Karyotype exam results of 746 patients with a mean age of 54.7 years (±23.1) were analyzed. The elderly had the highest frequency of hematological malignancies (50.9%), followed by adults (38.3%) and young people (10.7%); elderly women had the highest percentage (55.0%). Normal karyotypes (46,XX/46,XY) were more common (61.8%) compared to abnormal karyotypes, especially among the elderly (56.4%). Myeloproliferative neoplasms were an exception with 67.4% of abnormal karyotypes.

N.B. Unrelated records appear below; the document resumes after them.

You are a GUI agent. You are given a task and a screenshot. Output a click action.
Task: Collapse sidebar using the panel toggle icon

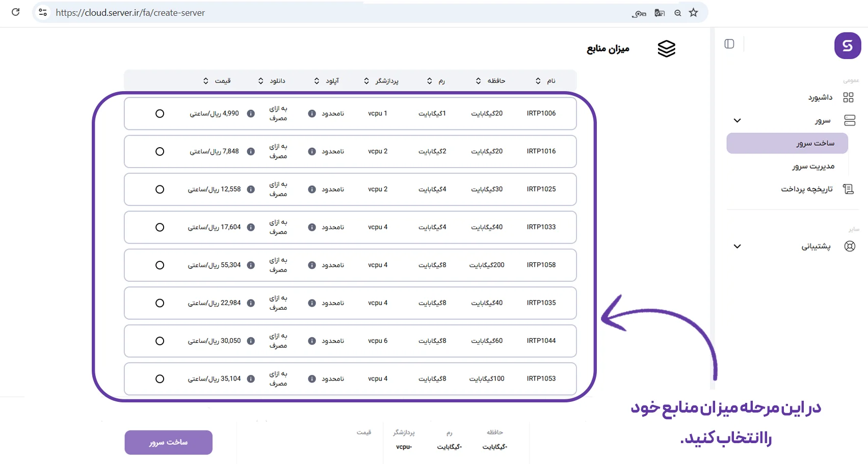pos(729,44)
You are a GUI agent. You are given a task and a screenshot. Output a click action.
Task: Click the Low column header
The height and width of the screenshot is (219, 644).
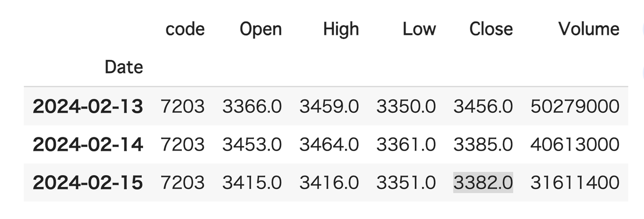pos(419,29)
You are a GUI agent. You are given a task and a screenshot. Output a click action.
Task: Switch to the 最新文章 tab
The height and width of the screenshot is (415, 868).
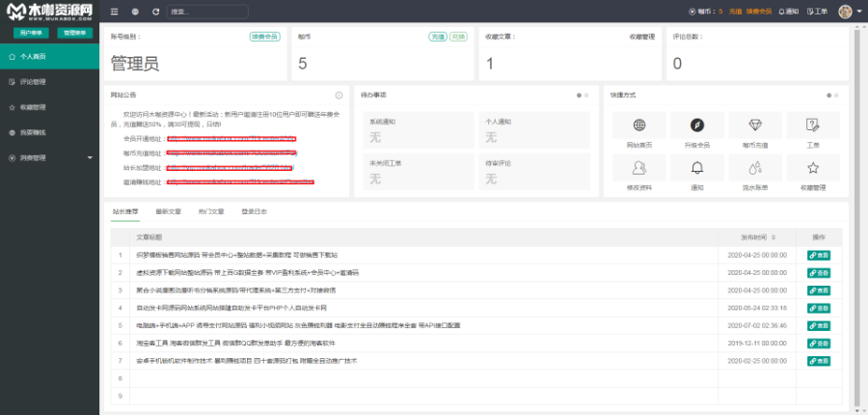pos(168,211)
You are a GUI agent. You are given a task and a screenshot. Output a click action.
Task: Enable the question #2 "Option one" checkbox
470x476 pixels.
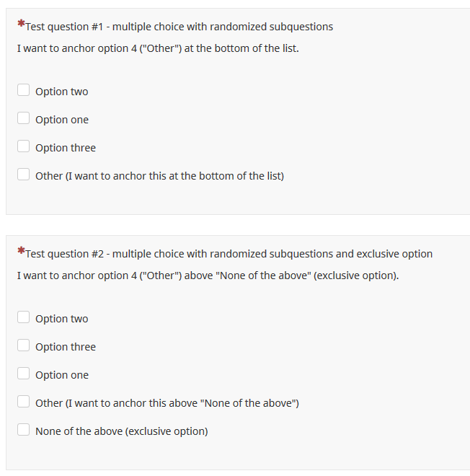[x=24, y=374]
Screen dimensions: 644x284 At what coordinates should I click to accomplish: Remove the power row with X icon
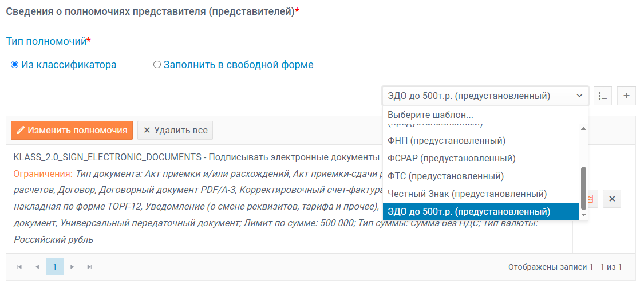coord(611,199)
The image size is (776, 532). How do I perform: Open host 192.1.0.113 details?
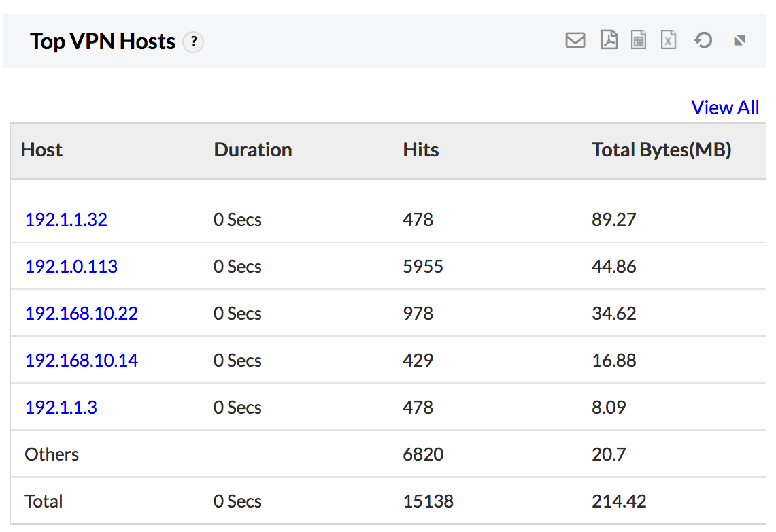(x=71, y=267)
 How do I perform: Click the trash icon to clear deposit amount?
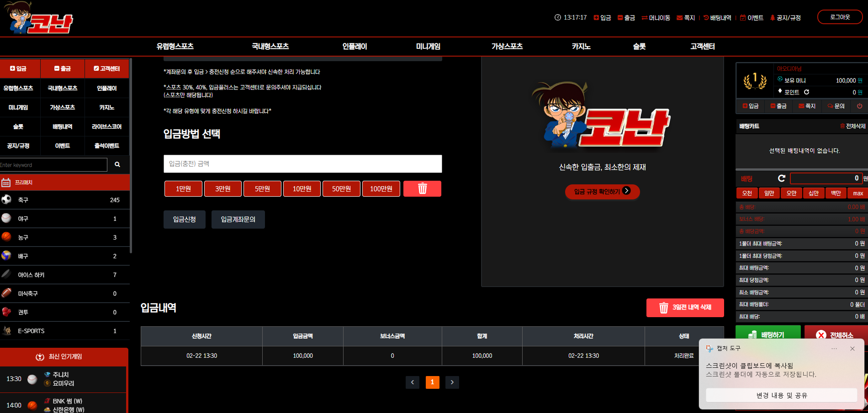tap(422, 188)
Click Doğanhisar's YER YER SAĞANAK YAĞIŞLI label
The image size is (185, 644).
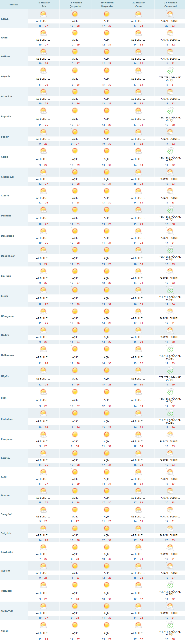170,258
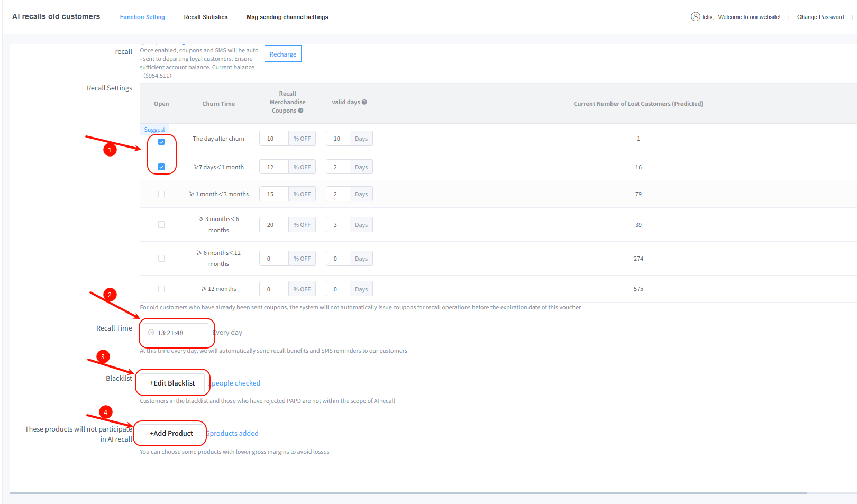The width and height of the screenshot is (857, 504).
Task: Click the +Add Product button
Action: (x=171, y=433)
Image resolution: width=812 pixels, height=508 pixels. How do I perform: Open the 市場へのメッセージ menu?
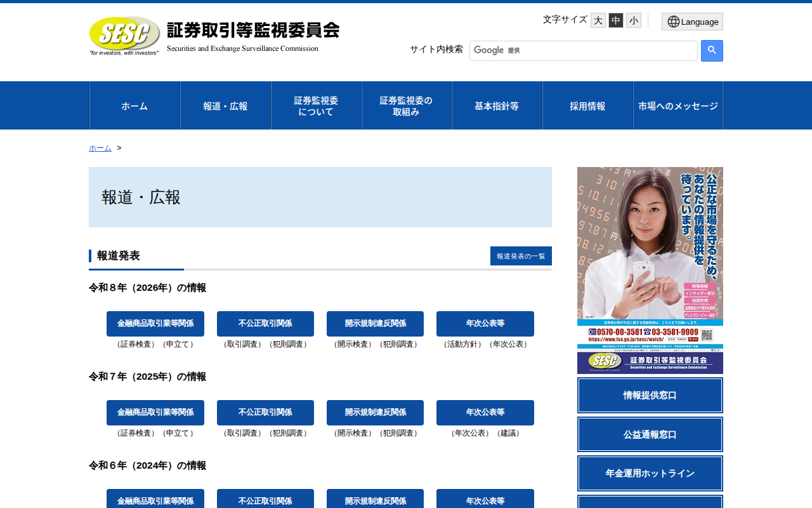(678, 105)
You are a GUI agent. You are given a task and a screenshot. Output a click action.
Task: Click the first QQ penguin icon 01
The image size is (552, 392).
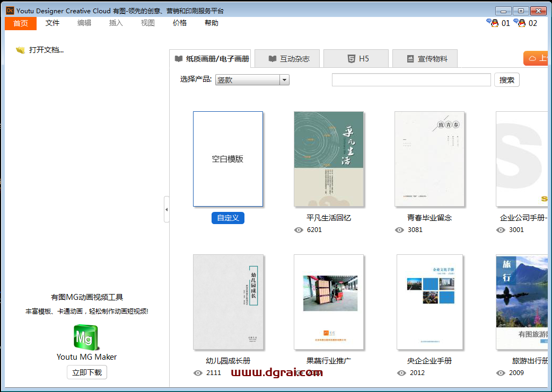pos(493,23)
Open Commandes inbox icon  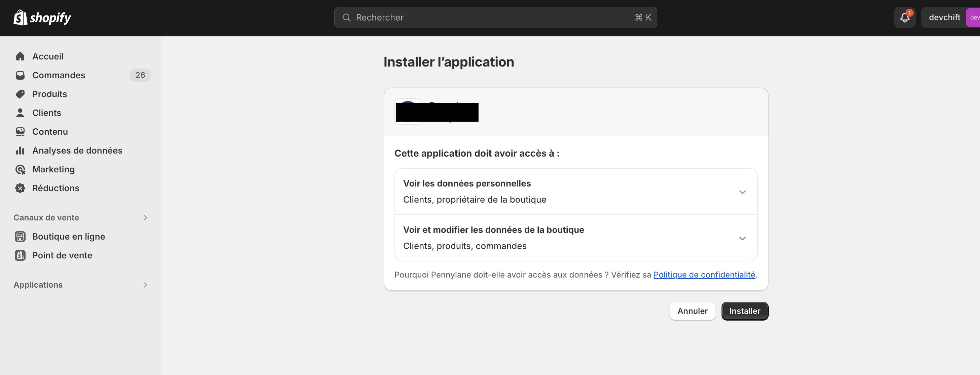pyautogui.click(x=20, y=75)
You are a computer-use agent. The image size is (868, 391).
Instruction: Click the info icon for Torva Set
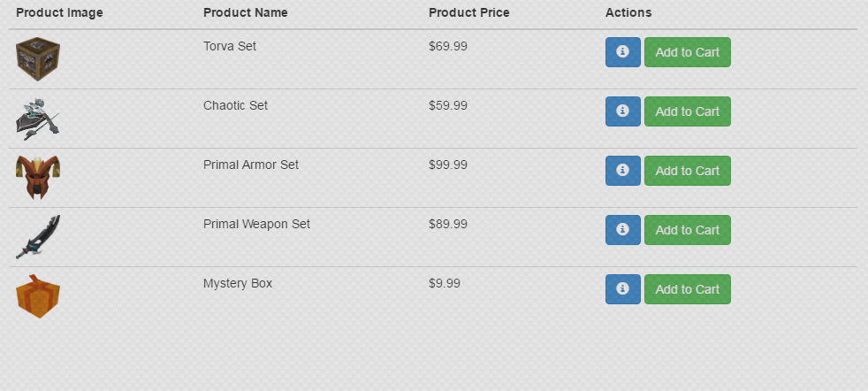click(x=622, y=52)
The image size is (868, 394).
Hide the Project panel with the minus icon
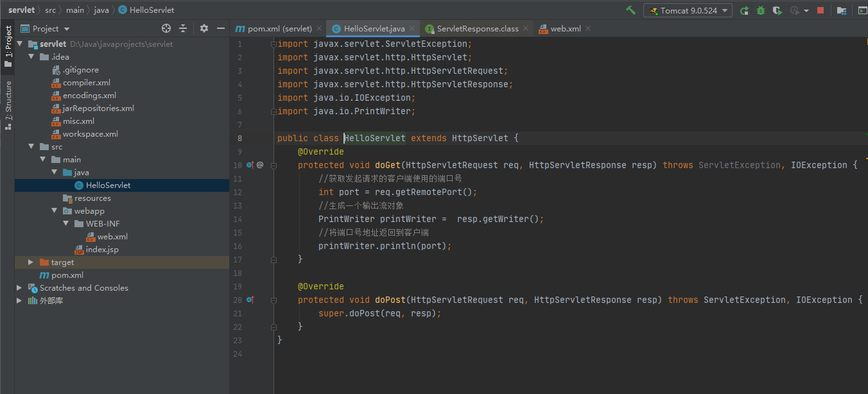click(221, 28)
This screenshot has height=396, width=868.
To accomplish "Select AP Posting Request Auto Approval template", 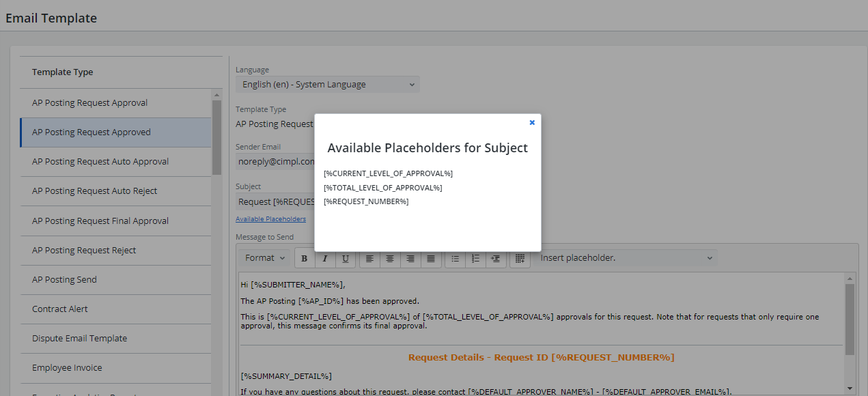I will point(100,162).
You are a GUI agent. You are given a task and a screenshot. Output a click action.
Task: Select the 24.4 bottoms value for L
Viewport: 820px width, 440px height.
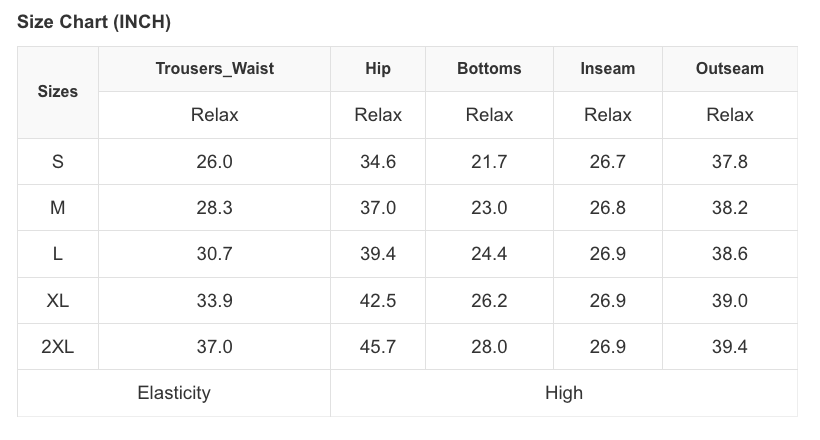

There is a higher frequency of hematological malignancies among the elderly. It is possible to conclude that failures in genomic mechanisms and hematopoiesis with aging lead to the formation of cells with the chromosomal alterations found in hematological malignancies.

Chromosomal aberrations
Hematologic neoplasms
Full Text

Hematological malignancies are often associated with mutations or asymmetric divisions in immature blood cell lines and specific chromosomal abnormalities (numerical and structural) such as aneuploidies, deletions, translocations and inversions.1,2

The first chromosomal alteration linked to cancer was identified in 1960, by Peter Nowell and David Hungerford, when they discovered the Philadelphia (Ph) chromosome in blood samples from a patient with chronic myeloid leukemia (CML).3 Since then, the cytogenetic diagnosis of chromosomal alterations in hematological malignancies has been helping physicians and researchers in the classification, staging and prognosis of these neoplasms.4

Aging is identified by some epidemiological studies as the main risk factor for the development of cancer.5 In addition to reduced efficiency of the immune system in the elderly, the bone marrow loses its ability to properly replace blood cells.6 About 2–3% of the elderly have chromosomal abnormalities originating from clonal mosaicism in blood samples. The presence of these abnormalities is associated with a ten-times greater risk to develop hematological malignancies.7

The study of cytogenetic alterations in geriatric oncology can provide better therapeutic and individual targeting of elderly patients and favor health and quality of life in this population that is more susceptible to aggressive pathologies.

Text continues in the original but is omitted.